ECLI:NL:RBDHA:2023:8943

Rechtbank Den Haag

Datum uitspraak
14 juni 2023
Publicatiedatum
21 juni 2023
Zaaknummer
NL23.14859
Instantie
Rechtbank Den Haag
Type
Uitspraak
Rechtsgebied
Bestuursrecht
Procedures
  • Voorlopige voorziening
Rechters
Vindplaatsen
  • Rechtspraak.nl
AI samenvatting door LexboostAutomatisch gegenereerd

Afwijzing verzoek voorlopige voorziening in asielzaak met betrekking tot verantwoordelijkheid Bulgarije

In de zaak met zaaknummer NL23.14859 heeft de voorzieningenrechter van de Rechtbank Den Haag op 14 juni 2023 uitspraak gedaan over een verzoek om een voorlopige voorziening. Verzoeker, vertegenwoordigd door mr. E. Derksen, had een aanvraag ingediend voor een verblijfsvergunning asiel voor bepaalde tijd. Deze aanvraag werd door de staatssecretaris van Justitie en Veiligheid, vertegenwoordigd door mr. M. Talsma, niet in behandeling genomen, omdat Bulgarije verantwoordelijk werd geacht voor de behandeling van de asielaanvraag. Verzoeker heeft hiertegen beroep ingesteld en verzocht om een voorlopige voorziening.

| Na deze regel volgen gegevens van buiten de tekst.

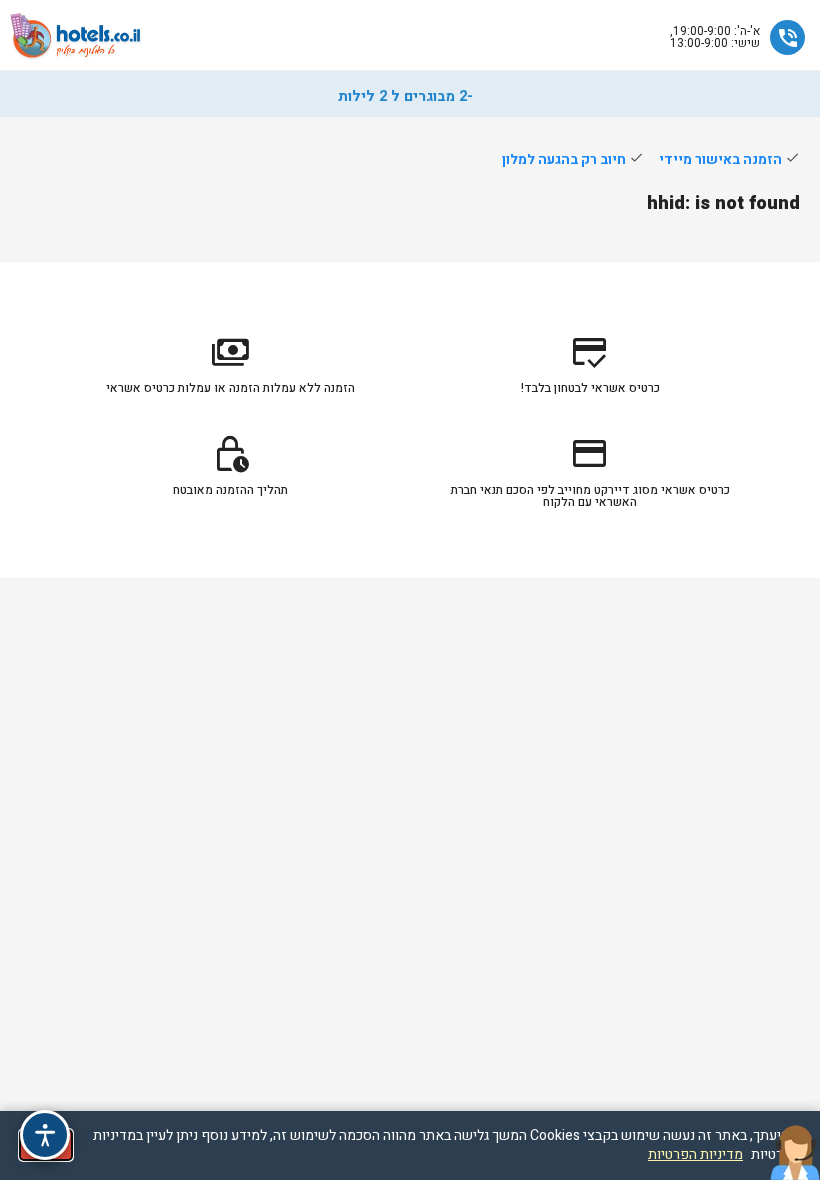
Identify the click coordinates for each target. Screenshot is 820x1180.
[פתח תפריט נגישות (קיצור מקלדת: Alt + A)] (45, 1135)
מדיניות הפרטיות (695, 1154)
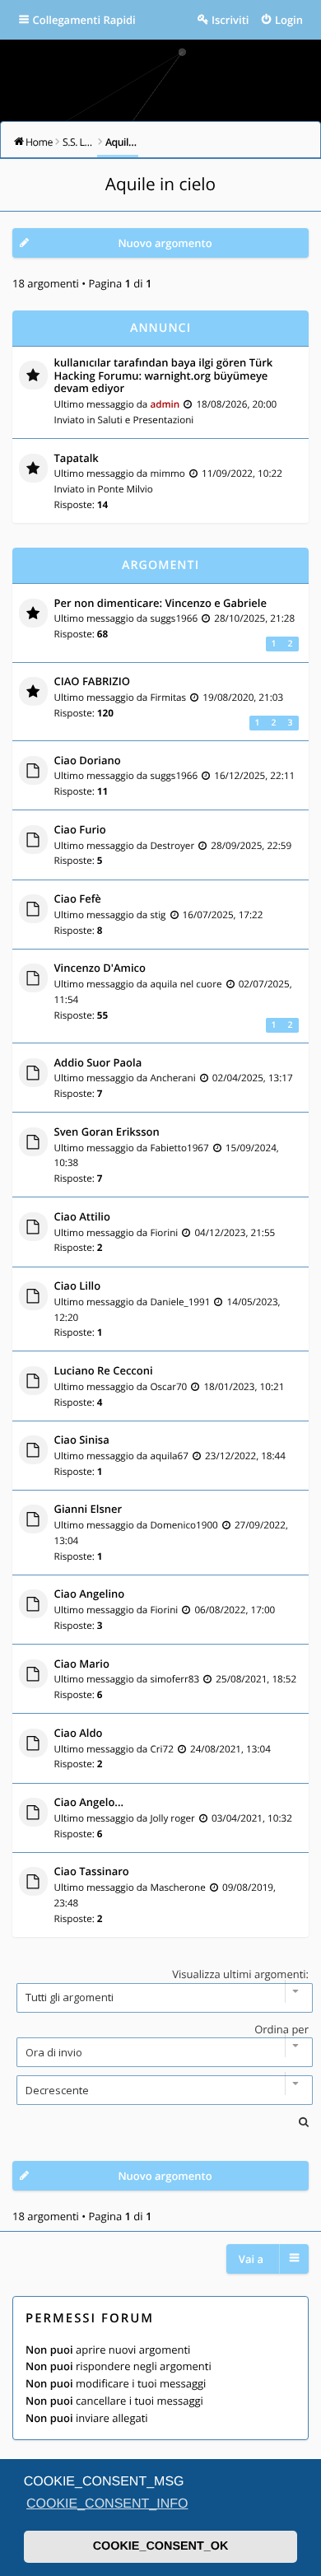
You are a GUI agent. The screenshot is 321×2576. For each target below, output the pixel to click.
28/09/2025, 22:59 (251, 845)
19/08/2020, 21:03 (242, 697)
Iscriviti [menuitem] (230, 19)
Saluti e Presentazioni (146, 420)
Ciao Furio (80, 830)
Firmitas (168, 697)
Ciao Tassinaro (91, 1871)
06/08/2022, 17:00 (234, 1610)
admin (164, 404)
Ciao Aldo (78, 1733)
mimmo (167, 473)
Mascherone (177, 1887)
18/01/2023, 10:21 (243, 1386)
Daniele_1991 (180, 1302)
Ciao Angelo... (89, 1802)
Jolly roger (172, 1818)
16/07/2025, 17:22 (223, 915)
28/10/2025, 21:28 (254, 618)
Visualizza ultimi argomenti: (240, 1974)
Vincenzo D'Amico (100, 968)
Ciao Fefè (77, 899)
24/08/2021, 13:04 (230, 1749)
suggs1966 (174, 618)
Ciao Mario (81, 1664)
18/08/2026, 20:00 (236, 404)
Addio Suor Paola (98, 1063)
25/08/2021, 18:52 (256, 1679)
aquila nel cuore (185, 984)
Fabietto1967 (179, 1148)
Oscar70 (168, 1386)
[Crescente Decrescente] (160, 2090)
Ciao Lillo (77, 1286)
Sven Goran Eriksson (107, 1132)
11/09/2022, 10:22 (242, 473)
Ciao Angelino (89, 1594)
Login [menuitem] (289, 19)
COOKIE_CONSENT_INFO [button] (107, 2504)
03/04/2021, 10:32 (252, 1818)
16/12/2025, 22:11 (254, 775)
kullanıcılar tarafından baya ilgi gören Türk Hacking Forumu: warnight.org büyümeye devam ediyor (163, 376)
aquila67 (169, 1456)
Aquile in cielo (160, 184)
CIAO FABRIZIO (92, 681)
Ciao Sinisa (81, 1440)
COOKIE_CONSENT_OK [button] (161, 2546)
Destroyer (172, 845)
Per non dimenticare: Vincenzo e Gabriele (160, 603)
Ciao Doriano (87, 761)
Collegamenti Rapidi (84, 19)
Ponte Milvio (125, 489)
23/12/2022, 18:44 (245, 1456)
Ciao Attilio (82, 1217)
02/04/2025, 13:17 (252, 1078)
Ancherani (172, 1078)
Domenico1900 (183, 1525)
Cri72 (161, 1749)
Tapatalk (76, 458)
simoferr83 (174, 1679)
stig (157, 915)
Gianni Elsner (88, 1509)
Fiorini (164, 1232)
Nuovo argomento (165, 243)
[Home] (160, 74)
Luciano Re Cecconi (103, 1371)
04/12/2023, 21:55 (234, 1232)
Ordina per (281, 2029)
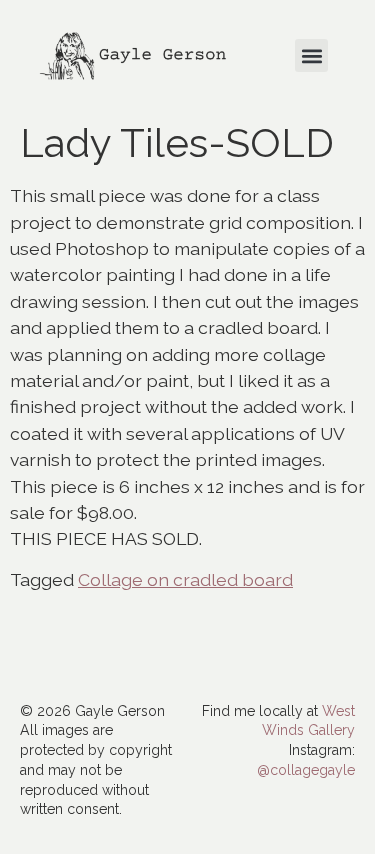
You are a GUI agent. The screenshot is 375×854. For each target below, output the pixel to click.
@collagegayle (306, 770)
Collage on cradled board (185, 579)
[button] (311, 55)
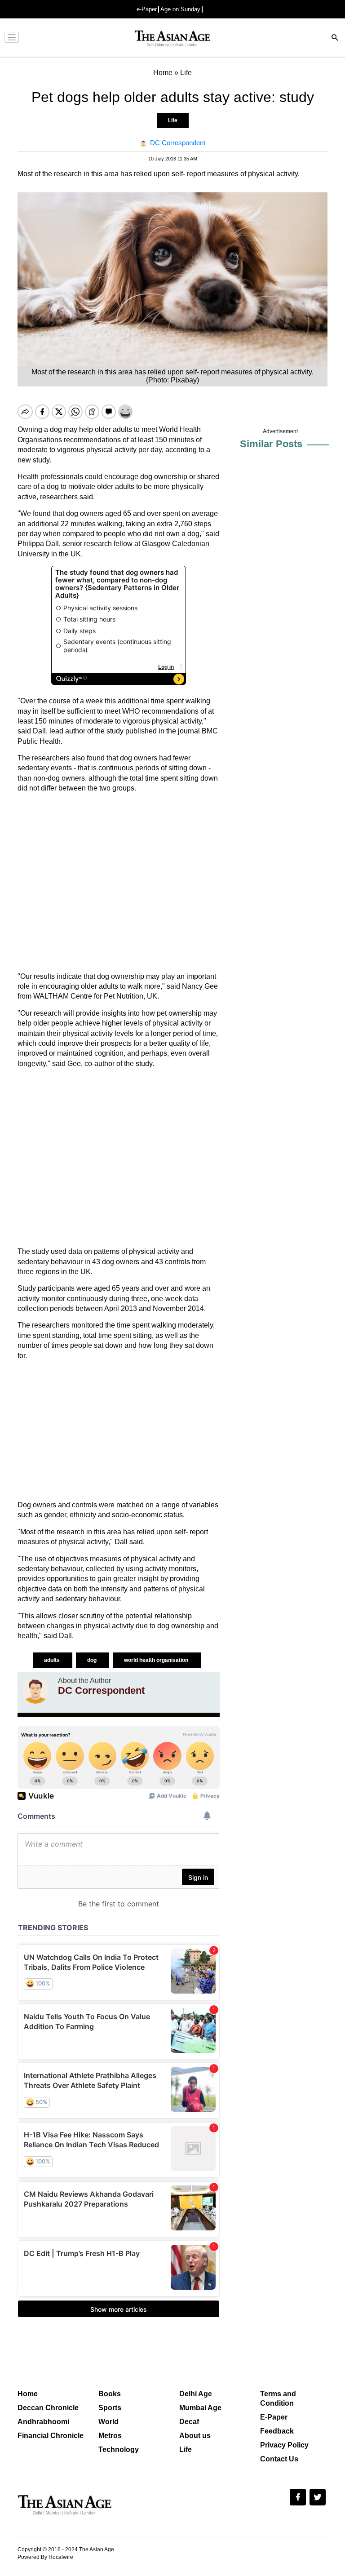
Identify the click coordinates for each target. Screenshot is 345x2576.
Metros (110, 2435)
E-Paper (274, 2417)
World (108, 2421)
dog (92, 1660)
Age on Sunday (180, 9)
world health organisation (157, 1660)
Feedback (277, 2431)
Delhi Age (195, 2394)
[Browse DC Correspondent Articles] (35, 1690)
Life (172, 120)
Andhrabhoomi (43, 2421)
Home (28, 2394)
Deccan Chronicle (48, 2408)
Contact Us (279, 2459)
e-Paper (147, 9)
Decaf (189, 2421)
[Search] (335, 38)
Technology (118, 2449)
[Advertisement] (119, 882)
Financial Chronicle (51, 2435)
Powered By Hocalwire (45, 2557)
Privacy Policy (284, 2445)
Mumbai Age (200, 2408)
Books (109, 2394)
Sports (109, 2408)
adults (52, 1660)
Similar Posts (271, 443)
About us (195, 2435)
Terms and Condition (278, 2398)
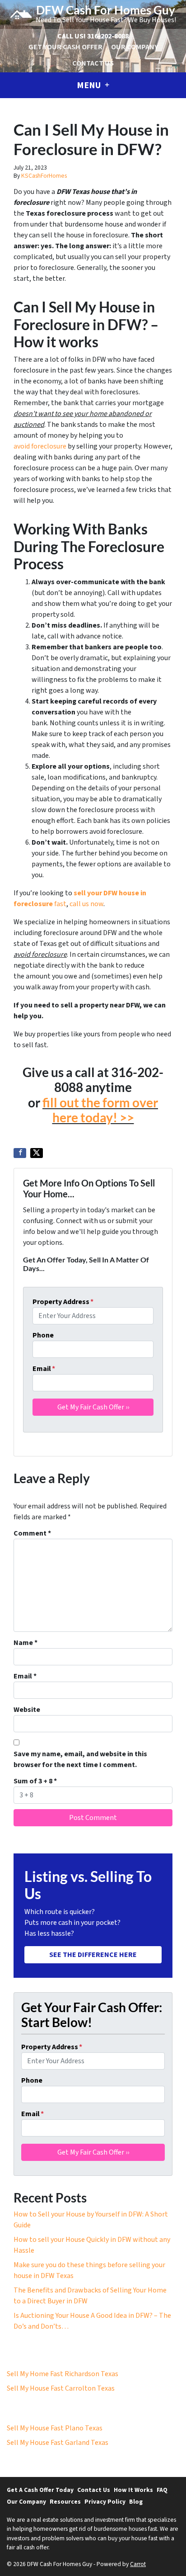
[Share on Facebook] (20, 1153)
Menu (89, 85)
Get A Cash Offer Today (40, 2490)
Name (25, 1643)
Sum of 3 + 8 (35, 1781)
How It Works (133, 2490)
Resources (65, 2501)
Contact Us (93, 63)
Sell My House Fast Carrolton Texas (61, 2388)
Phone (43, 1335)
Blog (136, 2501)
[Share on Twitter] (36, 1153)
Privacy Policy (105, 2501)
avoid (22, 446)
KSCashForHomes (44, 175)
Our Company (134, 47)
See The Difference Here (93, 1955)
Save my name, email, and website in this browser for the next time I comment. (80, 1759)
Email (44, 1369)
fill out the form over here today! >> (100, 1110)
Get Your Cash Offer (65, 47)
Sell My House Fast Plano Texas (54, 2428)
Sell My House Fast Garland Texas (57, 2443)
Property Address (63, 1302)
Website (27, 1710)
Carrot (138, 2564)
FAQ (162, 2490)
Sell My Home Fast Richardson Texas (62, 2374)
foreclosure (48, 446)
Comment (32, 1533)
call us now (86, 904)
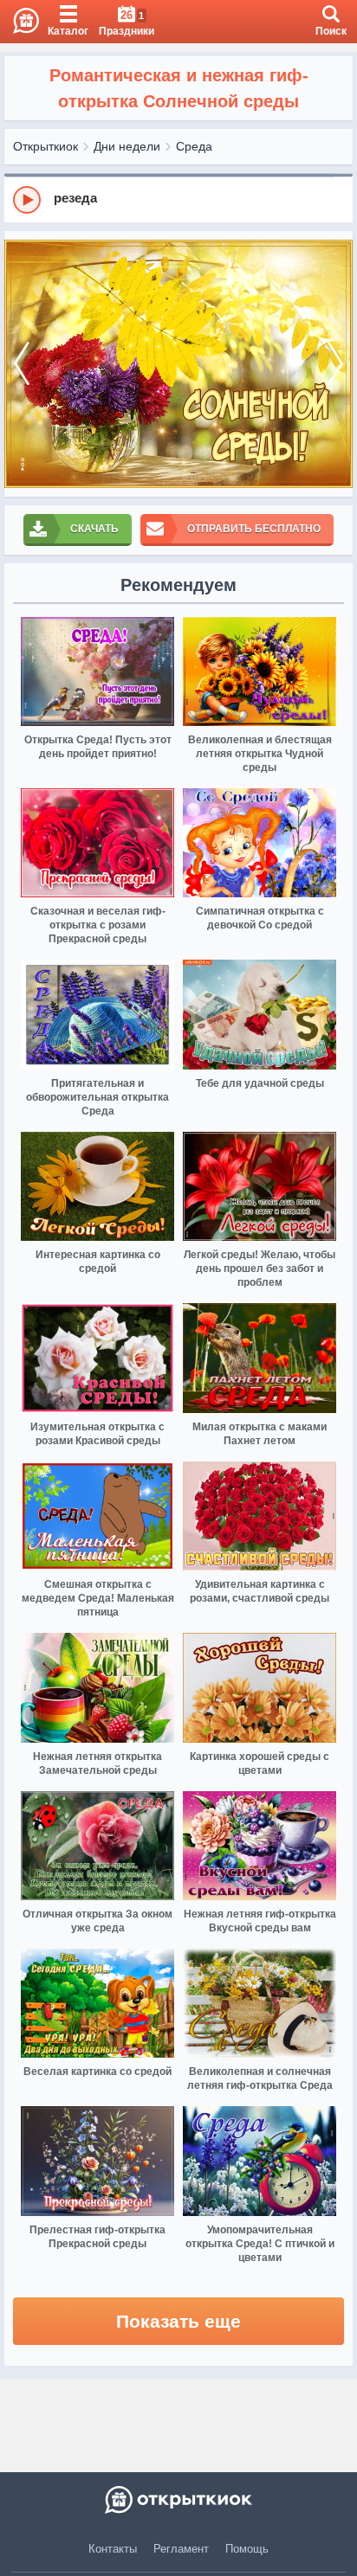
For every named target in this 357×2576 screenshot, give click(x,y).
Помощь (247, 2548)
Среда (194, 146)
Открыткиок (45, 146)
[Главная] (19, 22)
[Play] (27, 200)
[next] (335, 364)
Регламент (181, 2548)
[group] (178, 199)
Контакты (112, 2548)
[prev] (22, 364)
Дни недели (127, 146)
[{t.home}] (178, 2500)
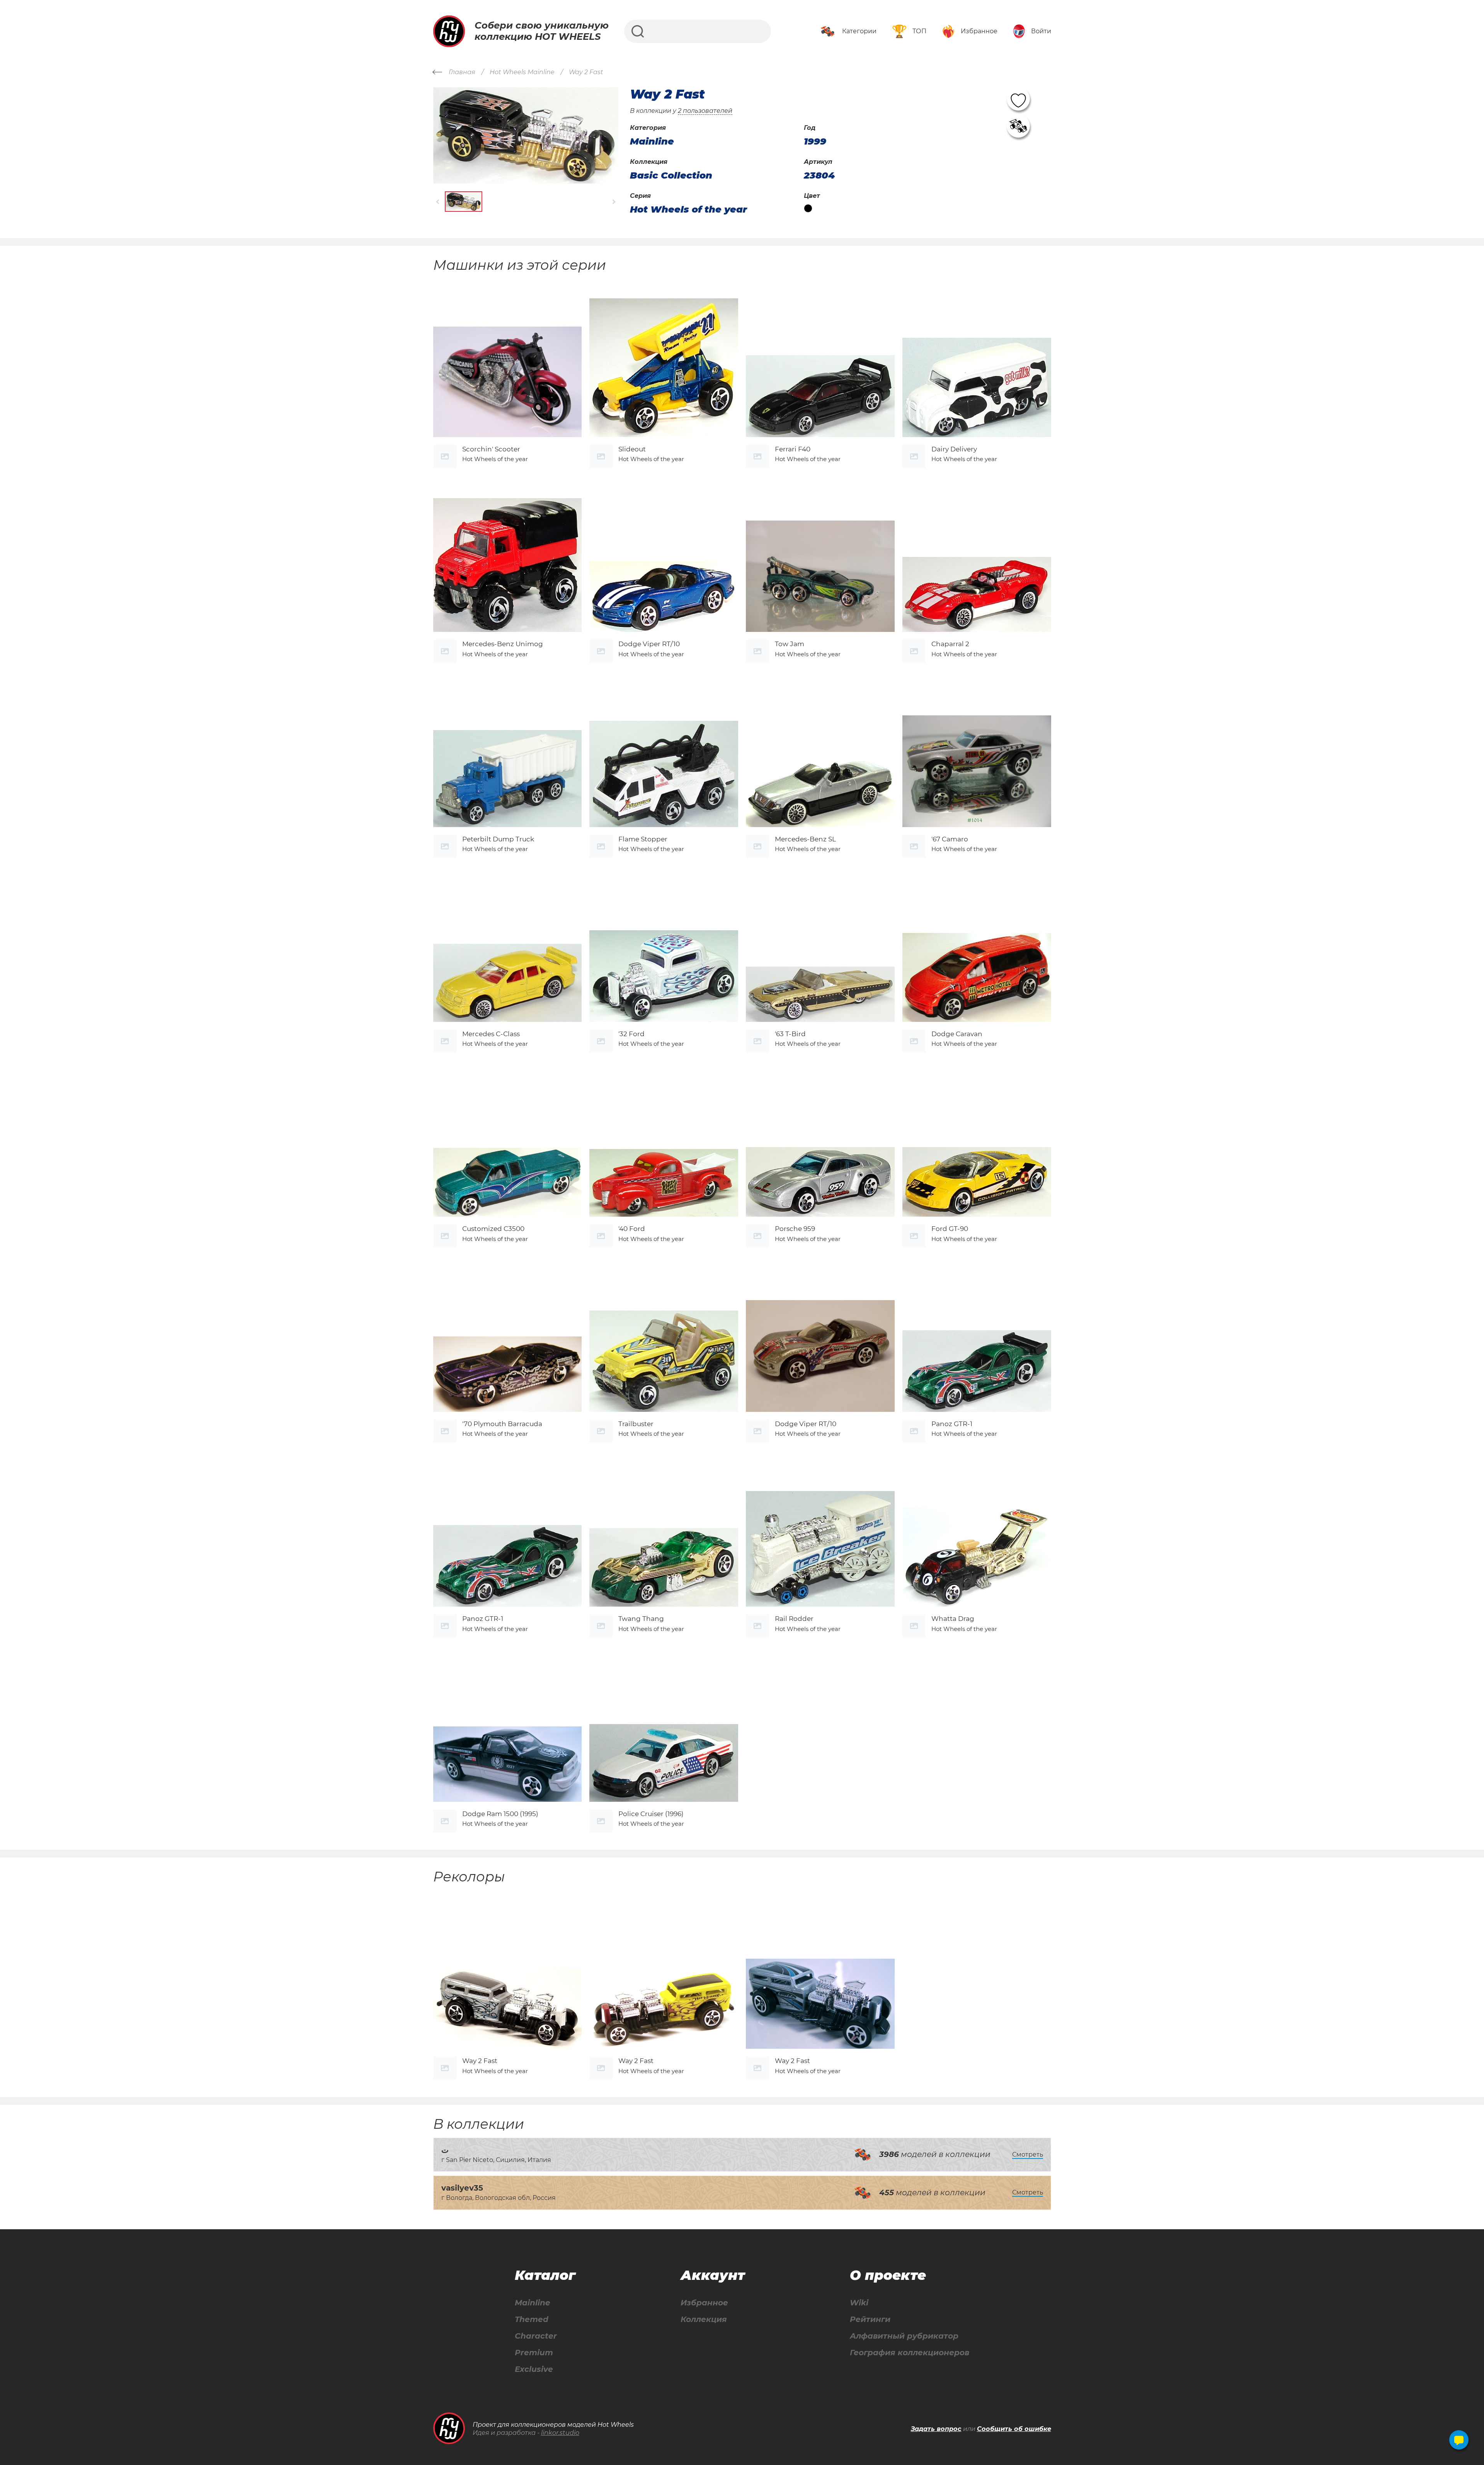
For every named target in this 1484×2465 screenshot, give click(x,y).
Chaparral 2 (950, 644)
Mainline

De voorzieningenrechter heeft het verzoek op 6 juni 2023 behandeld, samen met een andere zaak (NL23.14858). In de uitspraak van diezelfde dag is besloten dat een voorlopige voorziening niet meer nodig is, omdat de rechtbank al uitspraak had gedaan op het beroep. Hierdoor werd het verzoek om voorlopige voorziening afgewezen. De voorzieningenrechter overwoog verder dat verzoeker in beginsel recht heeft op een proceskostenvergoeding, maar omdat deze zaak samenhangt met andere zaken waarin al een proceskostenvergoeding is toegekend, komt verzoeker in deze zaak geen afzonderlijke vergoeding toe.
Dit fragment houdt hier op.